**WHAT IS EXPECTED**
When you reach the line containing "797x622 pixels. Task: Click", start transcribing exactly and continue through the last line of the data, skipping every picture.

---- MATERIAL PROVIDED

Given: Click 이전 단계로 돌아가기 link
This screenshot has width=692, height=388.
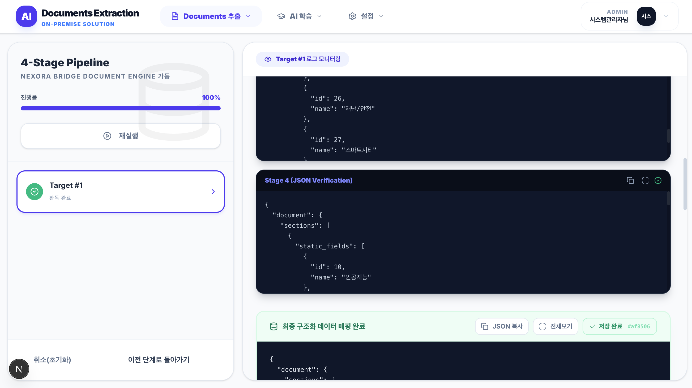Looking at the screenshot, I should (158, 360).
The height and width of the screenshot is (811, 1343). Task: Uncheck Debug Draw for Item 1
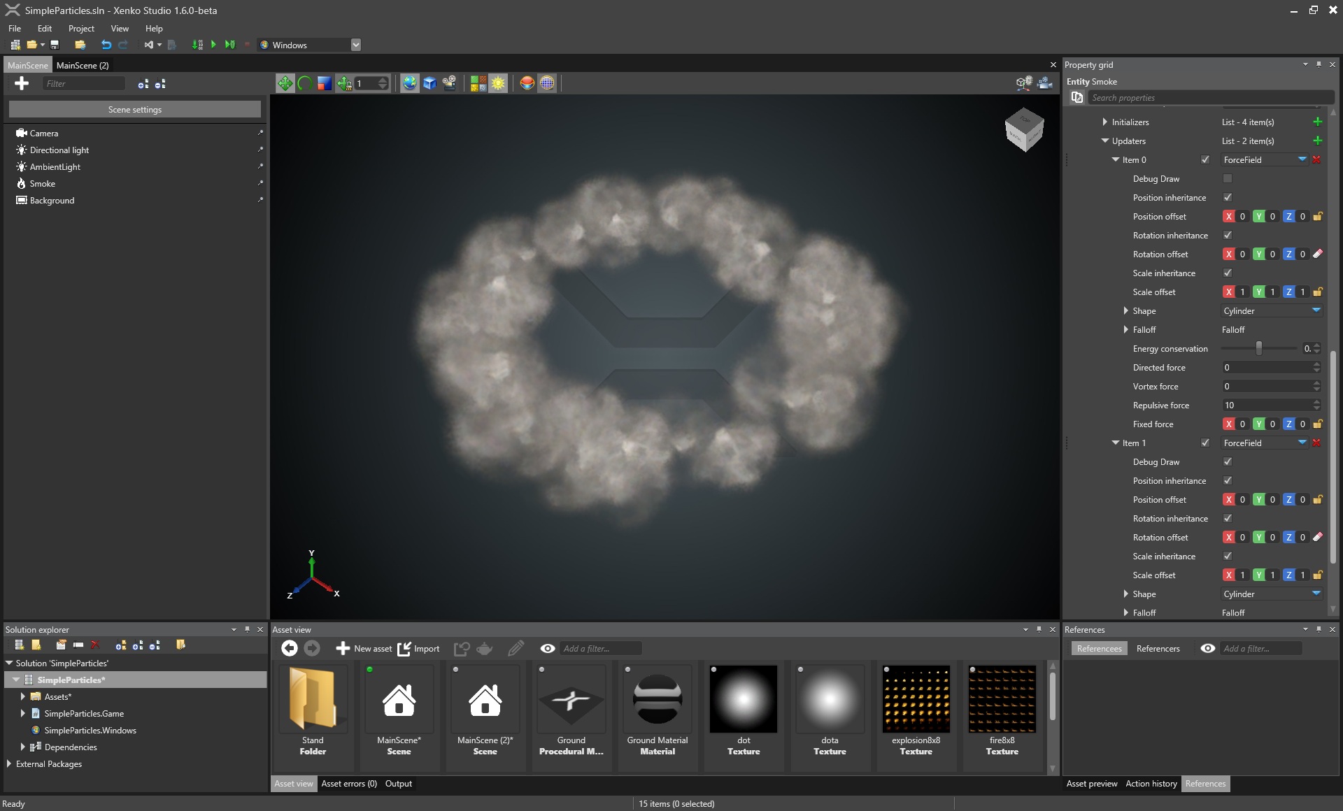(1227, 462)
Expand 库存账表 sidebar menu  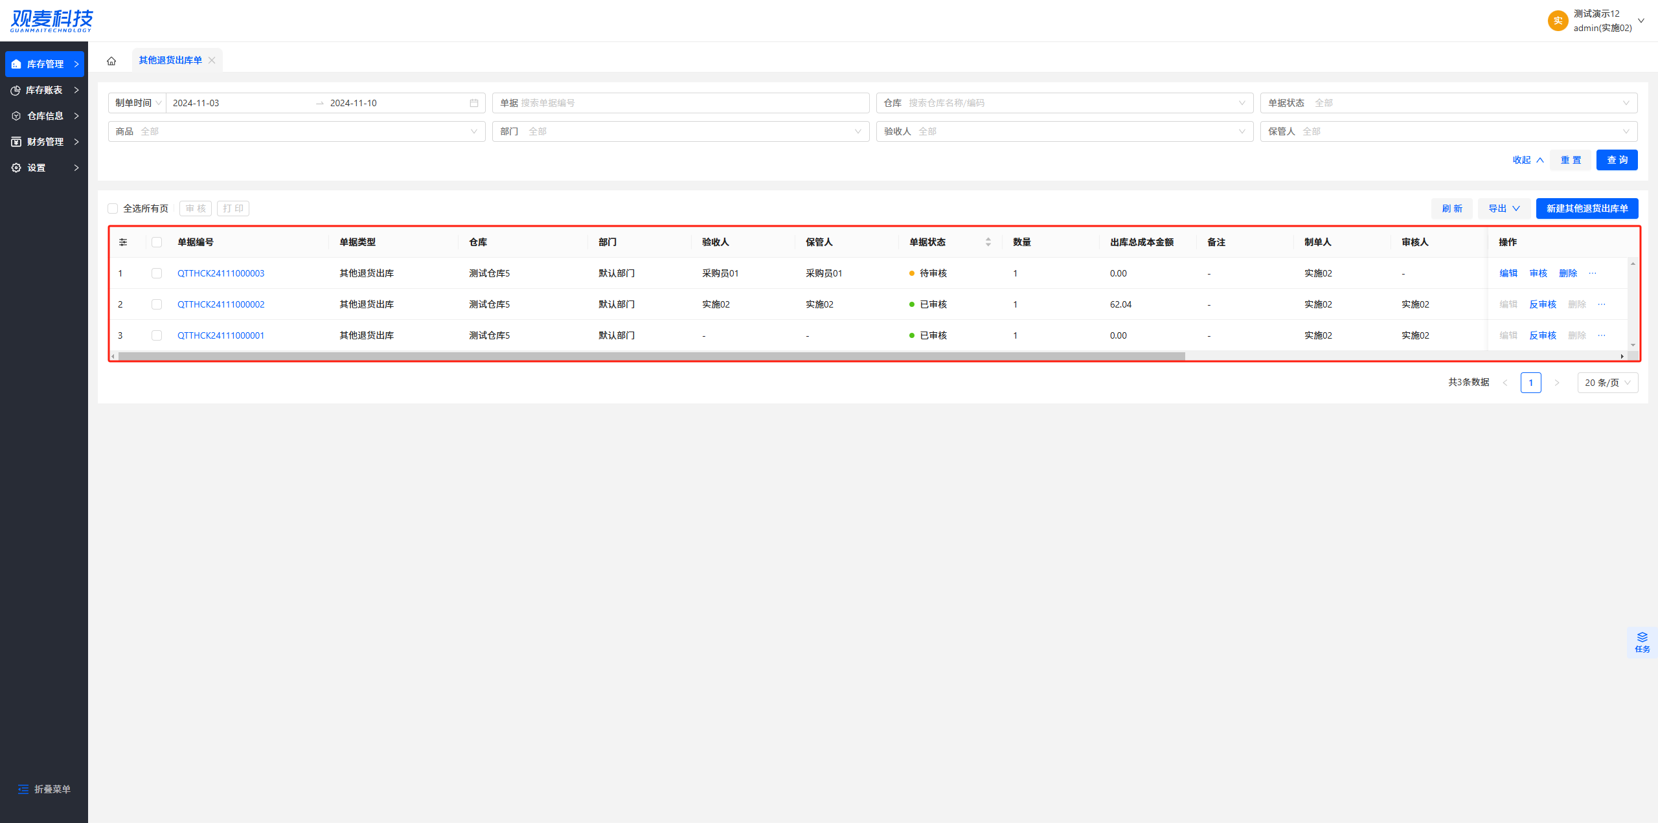[44, 90]
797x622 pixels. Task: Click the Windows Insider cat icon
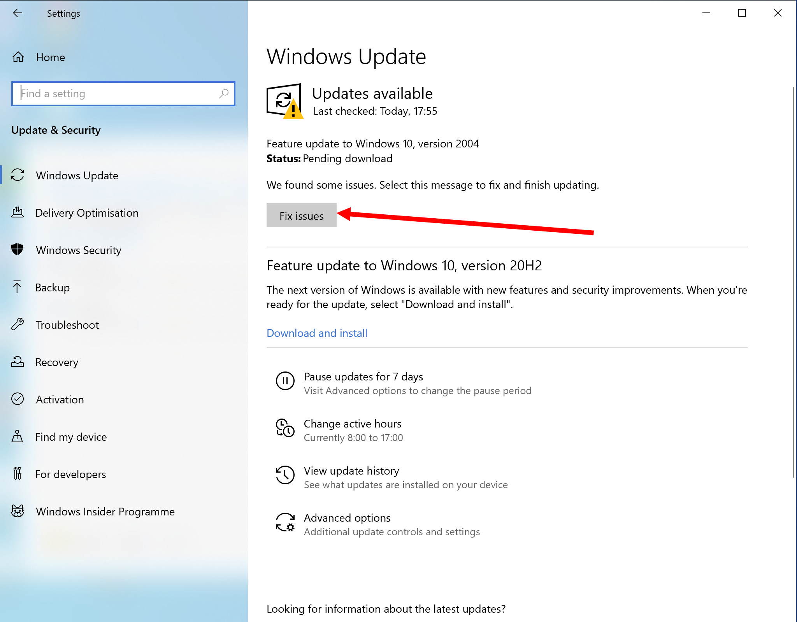[x=18, y=511]
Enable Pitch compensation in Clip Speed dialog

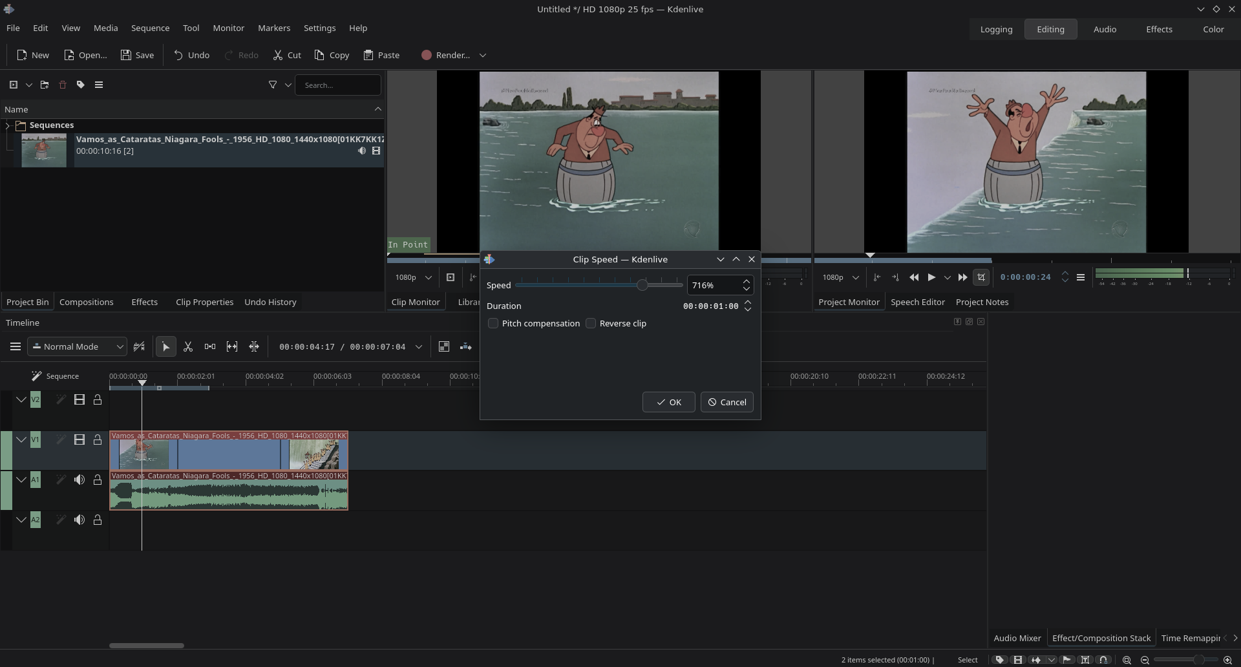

--------

**RESULT OF THIS EXERCISE**
797x622 pixels. Task: Click the Windows Insider cat icon
[x=18, y=511]
Enable Pitch compensation in Clip Speed dialog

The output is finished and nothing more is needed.